Psychosis: Infidelity delusion
An individual’s fixed belief that their partner or lover is being unfaithful to their relationship.
Psychosis: Persecution delusion
An individual’s fixed belief that they are being harassed or persecuted by others.
Psychosis: Reference delusion
An individual’s fixed belief that unrelated events in the external environment are special messages that have a direct, personal significance and relevance to them.
Psychosis: Erotomanic delusion
An individual’s fixed belief that someone else is in love with them or wants to have sexual intercourse with them. To be classified a “delusion,” this has to be unrequited.
What is meant by “Hallucination” in MSE?
A perceptual experience that is not experienced by others.
Associated with schizophrenia, bipolar disorder, depression, delirium, and substance abuse.
Psychosis / Hallucinations: Hypnogogic
When falling asleep (considered normal).
Psychosis / Hallucinations: Hypnopompic
When awakening from sleep (considered normal).
Psychosis / Hallucinations: Responding to internal stimuli
The individual seems to be attentively listening and responding to sights and sounds in their external environment that others do not see or hear.
What is meant by “Appearance” in MSE?
How a person is groomed and dressed.
Appearance: Well groomed
Appropriate grooming
For example, brushed hair, clean teeth, recent bath or shower (in past 24 hours.
Appearance: Immaculate grooming
Excessive detail is given to one’s grooming and/or make-up.
Appearance: Disheveled / unkempt grooming
Inattention to daily hygiene
The person has not brushed their hair, cleaned their teeth, or taken a recent bath/shower. If the person has unpleasant body odor, or smells of urine/feces, then unkempt grooming might be indicated.

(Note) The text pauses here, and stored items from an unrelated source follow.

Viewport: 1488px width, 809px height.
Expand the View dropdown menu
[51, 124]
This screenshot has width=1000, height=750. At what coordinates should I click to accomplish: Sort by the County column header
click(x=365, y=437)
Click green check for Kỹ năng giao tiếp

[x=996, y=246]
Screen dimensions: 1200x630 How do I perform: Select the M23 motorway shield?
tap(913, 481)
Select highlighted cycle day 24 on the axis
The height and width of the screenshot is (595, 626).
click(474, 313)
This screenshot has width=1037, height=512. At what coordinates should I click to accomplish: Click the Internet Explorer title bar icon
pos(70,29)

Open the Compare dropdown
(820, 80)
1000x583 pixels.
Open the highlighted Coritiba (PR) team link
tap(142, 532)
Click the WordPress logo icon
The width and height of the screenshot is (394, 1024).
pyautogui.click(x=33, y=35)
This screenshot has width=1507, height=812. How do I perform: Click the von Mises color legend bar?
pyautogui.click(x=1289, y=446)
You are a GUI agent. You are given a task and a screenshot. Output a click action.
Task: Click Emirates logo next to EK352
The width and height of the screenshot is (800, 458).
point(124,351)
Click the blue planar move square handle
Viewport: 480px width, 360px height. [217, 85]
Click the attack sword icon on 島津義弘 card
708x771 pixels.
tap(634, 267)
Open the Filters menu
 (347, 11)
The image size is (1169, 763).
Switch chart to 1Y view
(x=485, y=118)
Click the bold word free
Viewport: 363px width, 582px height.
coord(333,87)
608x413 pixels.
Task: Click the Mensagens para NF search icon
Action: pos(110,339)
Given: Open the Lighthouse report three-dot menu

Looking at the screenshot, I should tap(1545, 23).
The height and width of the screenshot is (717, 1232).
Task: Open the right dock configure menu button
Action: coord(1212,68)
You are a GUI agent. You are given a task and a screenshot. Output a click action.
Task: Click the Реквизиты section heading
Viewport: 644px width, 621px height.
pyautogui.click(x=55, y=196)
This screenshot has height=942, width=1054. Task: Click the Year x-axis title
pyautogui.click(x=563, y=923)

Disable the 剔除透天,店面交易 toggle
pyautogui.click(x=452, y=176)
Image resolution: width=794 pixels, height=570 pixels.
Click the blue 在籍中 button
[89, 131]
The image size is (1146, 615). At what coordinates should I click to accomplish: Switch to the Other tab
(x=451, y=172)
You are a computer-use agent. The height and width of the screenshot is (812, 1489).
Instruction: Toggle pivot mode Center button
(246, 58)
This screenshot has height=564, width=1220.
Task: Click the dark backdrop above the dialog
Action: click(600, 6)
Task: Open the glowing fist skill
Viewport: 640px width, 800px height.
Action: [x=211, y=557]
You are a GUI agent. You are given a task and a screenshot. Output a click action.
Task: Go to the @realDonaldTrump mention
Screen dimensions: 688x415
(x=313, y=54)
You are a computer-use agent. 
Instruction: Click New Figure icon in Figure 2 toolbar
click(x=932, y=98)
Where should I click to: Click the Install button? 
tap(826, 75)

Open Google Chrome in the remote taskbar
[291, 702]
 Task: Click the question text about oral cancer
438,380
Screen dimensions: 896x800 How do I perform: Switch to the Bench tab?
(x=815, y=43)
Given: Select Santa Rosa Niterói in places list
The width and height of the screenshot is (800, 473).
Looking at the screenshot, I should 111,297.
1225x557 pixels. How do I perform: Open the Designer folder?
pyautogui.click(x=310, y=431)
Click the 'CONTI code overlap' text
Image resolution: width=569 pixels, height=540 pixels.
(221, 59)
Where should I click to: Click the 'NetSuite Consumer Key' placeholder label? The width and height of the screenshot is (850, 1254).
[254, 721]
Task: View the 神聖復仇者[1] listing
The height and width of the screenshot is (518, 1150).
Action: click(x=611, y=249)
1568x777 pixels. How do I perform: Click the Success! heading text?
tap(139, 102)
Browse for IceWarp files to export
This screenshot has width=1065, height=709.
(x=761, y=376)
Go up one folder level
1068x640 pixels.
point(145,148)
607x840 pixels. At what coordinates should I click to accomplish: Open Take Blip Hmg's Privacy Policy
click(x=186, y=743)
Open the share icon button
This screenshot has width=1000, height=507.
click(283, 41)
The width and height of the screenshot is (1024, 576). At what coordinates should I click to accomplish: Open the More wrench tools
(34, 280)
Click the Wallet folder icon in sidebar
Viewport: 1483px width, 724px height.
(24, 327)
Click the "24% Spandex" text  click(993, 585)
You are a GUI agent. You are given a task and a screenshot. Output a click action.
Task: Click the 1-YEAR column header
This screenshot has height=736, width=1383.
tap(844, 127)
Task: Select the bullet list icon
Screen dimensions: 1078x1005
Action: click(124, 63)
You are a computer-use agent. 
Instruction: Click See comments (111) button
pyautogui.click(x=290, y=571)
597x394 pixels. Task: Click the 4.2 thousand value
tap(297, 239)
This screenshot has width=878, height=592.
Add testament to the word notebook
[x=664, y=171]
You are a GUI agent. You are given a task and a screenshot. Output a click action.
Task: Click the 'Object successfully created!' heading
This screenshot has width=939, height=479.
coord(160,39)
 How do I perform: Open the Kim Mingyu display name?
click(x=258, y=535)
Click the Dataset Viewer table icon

Can be a marker of psychosis.
Appearance: Appropriate dress
The person is wearing appropriate clothing for the time of year and season.
Appearance: Underdressed
The person is wearing too little clothing for the context (e.g., time of year and season, formal nature of meeting). In some cases, the clothing worn is always inappropriate, regardless of season (e.g., wearing revealing clothing to a counseling session).
Appearance: Overdressed
The person is wearing too much clothing for the context (e.g., time of year and season, formal nature of meeting). In some cases, the clothing worn might indicate other issues (e.g., wearing long-sleeves in summer to hide cutting scars or needle marks).
Appearance: Truly bizzare
In some cases, the type of dress worn is simply bizarre. This is another potential warning sign of psychosis.